SUPPLIED MATERIAL:
[Start of Attachment]
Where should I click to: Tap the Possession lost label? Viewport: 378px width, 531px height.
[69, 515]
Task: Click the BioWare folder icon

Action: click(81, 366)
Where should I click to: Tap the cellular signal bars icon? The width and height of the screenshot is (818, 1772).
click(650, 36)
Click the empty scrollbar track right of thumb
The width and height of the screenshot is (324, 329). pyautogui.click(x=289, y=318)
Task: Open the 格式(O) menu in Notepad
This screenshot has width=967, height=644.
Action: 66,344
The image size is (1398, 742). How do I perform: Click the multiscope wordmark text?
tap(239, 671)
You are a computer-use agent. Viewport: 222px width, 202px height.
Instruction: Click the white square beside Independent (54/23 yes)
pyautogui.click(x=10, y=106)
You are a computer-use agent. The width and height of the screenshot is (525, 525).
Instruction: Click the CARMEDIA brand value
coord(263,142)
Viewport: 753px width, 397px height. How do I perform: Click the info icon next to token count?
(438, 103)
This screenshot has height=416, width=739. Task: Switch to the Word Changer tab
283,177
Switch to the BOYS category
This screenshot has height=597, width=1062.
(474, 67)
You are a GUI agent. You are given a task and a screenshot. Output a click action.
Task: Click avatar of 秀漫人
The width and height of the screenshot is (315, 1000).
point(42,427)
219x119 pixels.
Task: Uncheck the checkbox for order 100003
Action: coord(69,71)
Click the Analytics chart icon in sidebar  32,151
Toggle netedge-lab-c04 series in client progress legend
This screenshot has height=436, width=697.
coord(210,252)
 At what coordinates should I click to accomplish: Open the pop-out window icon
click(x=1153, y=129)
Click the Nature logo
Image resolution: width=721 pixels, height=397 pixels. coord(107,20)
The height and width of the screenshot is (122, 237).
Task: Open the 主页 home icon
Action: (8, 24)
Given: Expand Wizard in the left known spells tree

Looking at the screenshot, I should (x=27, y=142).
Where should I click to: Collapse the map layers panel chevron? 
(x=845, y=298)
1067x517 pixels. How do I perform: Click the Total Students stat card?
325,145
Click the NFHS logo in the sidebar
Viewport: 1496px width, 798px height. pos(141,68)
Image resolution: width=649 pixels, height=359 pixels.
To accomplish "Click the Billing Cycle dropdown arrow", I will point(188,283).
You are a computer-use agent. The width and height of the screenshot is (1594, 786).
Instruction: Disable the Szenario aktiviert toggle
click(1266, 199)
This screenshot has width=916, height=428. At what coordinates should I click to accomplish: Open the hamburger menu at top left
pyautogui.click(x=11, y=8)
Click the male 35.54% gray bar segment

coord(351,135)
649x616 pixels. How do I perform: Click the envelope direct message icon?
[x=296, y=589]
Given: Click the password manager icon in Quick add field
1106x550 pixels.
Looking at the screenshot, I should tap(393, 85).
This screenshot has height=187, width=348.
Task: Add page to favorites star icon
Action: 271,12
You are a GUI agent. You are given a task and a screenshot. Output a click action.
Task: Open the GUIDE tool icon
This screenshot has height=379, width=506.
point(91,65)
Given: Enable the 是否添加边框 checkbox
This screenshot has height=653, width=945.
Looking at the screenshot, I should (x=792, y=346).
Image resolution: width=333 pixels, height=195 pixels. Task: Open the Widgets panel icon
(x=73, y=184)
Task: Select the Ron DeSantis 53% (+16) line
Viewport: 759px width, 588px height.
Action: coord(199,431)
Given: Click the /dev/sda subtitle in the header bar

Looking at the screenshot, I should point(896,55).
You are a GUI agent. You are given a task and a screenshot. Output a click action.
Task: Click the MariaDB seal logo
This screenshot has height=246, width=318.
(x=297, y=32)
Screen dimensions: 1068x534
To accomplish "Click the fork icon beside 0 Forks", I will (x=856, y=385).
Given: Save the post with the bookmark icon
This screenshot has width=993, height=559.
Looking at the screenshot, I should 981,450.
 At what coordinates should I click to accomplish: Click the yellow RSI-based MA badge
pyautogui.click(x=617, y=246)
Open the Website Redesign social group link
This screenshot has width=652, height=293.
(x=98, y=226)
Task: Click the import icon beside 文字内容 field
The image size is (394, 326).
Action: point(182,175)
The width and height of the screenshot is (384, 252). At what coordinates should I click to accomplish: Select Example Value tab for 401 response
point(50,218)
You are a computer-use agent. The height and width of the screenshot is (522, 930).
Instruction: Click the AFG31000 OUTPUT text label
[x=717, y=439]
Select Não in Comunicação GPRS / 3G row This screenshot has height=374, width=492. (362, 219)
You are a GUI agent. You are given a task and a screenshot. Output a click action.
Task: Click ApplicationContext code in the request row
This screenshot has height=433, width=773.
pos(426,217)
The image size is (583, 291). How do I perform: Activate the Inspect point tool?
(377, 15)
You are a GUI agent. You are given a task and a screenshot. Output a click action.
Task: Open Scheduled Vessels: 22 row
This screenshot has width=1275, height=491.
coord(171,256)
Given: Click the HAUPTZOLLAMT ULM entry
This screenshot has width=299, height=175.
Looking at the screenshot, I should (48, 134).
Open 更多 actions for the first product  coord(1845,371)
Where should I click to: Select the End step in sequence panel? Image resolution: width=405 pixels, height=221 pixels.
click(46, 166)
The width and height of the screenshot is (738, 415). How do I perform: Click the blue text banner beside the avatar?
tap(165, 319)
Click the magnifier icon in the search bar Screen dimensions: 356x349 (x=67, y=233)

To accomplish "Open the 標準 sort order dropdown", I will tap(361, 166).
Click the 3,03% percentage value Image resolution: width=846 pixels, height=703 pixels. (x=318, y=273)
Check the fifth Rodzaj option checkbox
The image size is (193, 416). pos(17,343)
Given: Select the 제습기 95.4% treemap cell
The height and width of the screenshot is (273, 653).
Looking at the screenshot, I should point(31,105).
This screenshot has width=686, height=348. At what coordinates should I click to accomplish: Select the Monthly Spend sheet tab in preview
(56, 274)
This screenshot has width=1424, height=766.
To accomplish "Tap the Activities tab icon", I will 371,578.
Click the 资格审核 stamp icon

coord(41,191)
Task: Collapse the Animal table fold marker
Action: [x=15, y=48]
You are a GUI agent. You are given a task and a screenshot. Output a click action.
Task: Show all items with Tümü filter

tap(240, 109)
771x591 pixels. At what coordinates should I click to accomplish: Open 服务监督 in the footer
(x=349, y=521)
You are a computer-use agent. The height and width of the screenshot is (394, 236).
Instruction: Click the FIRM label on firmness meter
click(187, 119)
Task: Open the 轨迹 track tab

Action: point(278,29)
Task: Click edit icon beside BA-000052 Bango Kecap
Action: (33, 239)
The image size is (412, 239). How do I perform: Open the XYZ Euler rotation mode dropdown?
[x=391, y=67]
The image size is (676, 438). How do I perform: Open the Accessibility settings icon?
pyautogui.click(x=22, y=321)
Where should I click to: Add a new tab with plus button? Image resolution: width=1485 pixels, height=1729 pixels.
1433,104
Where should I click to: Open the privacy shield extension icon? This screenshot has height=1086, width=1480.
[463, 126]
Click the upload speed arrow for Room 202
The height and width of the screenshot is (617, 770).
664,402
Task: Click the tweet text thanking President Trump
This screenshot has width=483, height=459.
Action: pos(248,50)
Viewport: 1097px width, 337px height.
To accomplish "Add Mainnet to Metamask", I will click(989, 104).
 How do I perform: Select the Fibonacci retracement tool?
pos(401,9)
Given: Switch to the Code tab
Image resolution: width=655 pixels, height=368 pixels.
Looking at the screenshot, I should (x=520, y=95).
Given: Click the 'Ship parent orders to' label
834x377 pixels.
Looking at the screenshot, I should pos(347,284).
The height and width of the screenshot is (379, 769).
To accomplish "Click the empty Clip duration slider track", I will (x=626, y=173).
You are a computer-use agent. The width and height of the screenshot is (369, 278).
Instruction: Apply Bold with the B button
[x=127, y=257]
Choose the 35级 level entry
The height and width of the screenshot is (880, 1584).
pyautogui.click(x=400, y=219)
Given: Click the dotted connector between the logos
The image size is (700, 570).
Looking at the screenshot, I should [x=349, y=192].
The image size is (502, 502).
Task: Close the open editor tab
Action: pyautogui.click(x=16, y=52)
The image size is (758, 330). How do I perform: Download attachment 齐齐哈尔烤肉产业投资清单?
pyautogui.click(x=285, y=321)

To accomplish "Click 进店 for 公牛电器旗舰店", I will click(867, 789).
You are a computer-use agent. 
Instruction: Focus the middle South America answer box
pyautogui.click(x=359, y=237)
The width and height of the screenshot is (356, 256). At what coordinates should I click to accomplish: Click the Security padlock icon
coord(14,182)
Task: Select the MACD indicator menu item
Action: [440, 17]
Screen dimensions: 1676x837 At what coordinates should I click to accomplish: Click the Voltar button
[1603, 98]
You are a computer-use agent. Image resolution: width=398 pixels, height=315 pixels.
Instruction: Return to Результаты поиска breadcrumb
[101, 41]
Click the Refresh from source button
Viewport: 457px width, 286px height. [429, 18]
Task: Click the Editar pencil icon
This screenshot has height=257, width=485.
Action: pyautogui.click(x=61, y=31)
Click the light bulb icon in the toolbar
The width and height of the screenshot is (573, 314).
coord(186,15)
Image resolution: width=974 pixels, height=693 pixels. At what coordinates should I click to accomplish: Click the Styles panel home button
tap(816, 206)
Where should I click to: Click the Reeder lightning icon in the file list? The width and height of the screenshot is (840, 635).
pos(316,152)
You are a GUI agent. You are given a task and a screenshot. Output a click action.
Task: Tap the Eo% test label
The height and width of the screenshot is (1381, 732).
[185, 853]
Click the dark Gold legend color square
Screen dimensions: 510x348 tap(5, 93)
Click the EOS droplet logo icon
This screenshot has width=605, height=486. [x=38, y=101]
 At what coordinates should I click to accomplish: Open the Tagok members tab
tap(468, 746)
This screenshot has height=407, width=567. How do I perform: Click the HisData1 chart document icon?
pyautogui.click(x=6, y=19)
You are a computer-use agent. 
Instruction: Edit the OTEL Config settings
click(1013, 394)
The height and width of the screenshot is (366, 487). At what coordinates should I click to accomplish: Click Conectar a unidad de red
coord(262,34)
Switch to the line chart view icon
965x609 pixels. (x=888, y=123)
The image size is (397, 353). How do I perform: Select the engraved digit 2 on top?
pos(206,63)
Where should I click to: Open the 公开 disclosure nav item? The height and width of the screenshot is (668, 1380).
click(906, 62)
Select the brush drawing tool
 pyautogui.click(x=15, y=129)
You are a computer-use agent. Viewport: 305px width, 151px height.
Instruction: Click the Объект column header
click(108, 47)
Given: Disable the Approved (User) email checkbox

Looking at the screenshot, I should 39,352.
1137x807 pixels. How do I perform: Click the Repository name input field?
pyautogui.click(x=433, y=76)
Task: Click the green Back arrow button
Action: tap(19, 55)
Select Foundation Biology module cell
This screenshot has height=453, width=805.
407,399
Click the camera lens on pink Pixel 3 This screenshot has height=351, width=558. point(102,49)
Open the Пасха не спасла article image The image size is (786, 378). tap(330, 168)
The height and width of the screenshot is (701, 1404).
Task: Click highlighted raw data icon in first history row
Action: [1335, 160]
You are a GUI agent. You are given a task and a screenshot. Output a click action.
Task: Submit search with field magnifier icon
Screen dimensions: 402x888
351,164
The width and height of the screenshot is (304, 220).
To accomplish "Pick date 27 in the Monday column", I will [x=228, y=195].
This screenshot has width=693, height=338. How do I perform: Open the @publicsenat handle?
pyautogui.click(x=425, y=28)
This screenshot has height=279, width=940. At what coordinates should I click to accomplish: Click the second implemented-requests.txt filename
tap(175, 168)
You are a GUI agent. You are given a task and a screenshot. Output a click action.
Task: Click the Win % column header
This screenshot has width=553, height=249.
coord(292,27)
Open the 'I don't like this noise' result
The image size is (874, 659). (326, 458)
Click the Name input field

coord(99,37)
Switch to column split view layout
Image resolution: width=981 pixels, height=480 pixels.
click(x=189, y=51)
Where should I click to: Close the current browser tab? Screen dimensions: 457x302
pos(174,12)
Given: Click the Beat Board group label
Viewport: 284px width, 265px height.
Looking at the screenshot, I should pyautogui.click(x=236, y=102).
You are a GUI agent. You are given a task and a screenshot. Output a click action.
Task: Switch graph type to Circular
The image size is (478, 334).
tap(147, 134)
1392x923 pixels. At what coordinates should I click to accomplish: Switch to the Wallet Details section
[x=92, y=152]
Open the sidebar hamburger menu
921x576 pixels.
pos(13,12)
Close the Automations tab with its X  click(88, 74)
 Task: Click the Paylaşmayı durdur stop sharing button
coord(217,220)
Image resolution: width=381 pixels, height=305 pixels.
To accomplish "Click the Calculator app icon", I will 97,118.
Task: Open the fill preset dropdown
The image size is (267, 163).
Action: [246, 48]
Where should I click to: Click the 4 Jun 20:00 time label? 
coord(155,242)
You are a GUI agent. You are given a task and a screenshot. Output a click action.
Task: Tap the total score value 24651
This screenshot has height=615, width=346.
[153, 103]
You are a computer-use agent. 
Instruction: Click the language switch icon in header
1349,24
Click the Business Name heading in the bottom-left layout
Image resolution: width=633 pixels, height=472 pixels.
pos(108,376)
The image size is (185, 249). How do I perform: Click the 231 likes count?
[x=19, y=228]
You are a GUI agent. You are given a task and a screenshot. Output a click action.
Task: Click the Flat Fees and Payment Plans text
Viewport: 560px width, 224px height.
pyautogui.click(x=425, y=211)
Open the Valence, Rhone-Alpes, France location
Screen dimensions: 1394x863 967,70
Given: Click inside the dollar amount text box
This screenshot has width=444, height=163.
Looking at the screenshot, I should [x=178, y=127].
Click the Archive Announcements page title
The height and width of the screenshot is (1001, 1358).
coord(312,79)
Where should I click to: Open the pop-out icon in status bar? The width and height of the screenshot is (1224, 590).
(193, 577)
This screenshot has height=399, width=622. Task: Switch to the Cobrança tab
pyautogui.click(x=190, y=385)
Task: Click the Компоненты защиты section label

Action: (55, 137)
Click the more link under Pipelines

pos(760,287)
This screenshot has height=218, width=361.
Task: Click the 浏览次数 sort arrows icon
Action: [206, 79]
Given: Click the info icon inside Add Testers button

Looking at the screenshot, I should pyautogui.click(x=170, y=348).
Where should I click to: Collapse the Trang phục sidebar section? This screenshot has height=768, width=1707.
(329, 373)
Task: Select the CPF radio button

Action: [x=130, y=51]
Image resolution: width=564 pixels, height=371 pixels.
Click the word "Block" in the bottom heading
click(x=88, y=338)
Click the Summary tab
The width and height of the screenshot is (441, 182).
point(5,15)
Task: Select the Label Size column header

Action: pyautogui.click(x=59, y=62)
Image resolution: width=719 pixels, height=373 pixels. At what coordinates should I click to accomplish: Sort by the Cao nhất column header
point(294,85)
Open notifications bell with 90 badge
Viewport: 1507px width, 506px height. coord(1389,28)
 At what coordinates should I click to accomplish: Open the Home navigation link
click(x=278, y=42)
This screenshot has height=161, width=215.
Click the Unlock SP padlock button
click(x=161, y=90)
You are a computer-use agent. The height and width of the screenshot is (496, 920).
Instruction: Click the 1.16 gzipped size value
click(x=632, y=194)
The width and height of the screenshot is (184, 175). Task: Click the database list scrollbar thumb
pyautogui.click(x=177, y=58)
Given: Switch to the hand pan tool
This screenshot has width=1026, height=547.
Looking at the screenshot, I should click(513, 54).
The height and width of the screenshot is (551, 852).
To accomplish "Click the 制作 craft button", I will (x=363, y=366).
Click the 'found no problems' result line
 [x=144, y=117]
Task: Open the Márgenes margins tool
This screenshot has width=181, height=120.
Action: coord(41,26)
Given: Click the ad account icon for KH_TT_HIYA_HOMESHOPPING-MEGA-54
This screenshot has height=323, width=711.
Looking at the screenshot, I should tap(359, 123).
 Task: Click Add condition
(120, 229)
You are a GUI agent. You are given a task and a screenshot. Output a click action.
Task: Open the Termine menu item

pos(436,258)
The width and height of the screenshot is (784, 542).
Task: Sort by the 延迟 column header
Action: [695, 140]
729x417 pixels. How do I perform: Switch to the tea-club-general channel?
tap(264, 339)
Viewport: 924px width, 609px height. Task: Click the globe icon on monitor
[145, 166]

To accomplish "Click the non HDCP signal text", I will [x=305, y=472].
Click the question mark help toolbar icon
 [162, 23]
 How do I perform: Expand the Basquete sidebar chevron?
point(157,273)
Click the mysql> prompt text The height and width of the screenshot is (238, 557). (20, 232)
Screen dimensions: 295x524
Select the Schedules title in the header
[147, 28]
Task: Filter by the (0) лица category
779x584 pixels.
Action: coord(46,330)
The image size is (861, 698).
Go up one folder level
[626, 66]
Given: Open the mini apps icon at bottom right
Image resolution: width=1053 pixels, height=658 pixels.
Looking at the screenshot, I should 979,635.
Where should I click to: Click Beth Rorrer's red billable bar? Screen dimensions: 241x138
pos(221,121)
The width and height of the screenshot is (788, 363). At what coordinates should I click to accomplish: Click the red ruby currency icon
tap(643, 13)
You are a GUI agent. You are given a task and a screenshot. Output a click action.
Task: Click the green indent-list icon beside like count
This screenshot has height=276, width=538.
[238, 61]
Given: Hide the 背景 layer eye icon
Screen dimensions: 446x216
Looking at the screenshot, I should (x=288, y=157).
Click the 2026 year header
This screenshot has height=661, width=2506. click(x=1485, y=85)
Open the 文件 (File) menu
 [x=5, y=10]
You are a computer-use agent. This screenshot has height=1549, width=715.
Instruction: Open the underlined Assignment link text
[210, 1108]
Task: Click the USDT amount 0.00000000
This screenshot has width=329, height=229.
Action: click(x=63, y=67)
[End of Attachment]
TASK INSTRUCTIONS:
Write out exactly the lines above from the line with "You are a computer-use agent. Viewport: 305px" through the line with "Click the camera", both of them included, and leave out all other lines.

ANSWER BOX:
You are a computer-use agent. Viewport: 305px width, 151px height.
Instruction: Click the Объект column header
click(108, 47)
Given: Disable the Approved (User) email checkbox

Looking at the screenshot, I should 39,352.
1137x807 pixels. How do I perform: Click the Repository name input field?
pyautogui.click(x=433, y=76)
Task: Click the green Back arrow button
Action: tap(19, 55)
Select Foundation Biology module cell
This screenshot has height=453, width=805.
407,399
Click the camera lens on pink Pixel 3 This screenshot has height=351, width=558. point(102,49)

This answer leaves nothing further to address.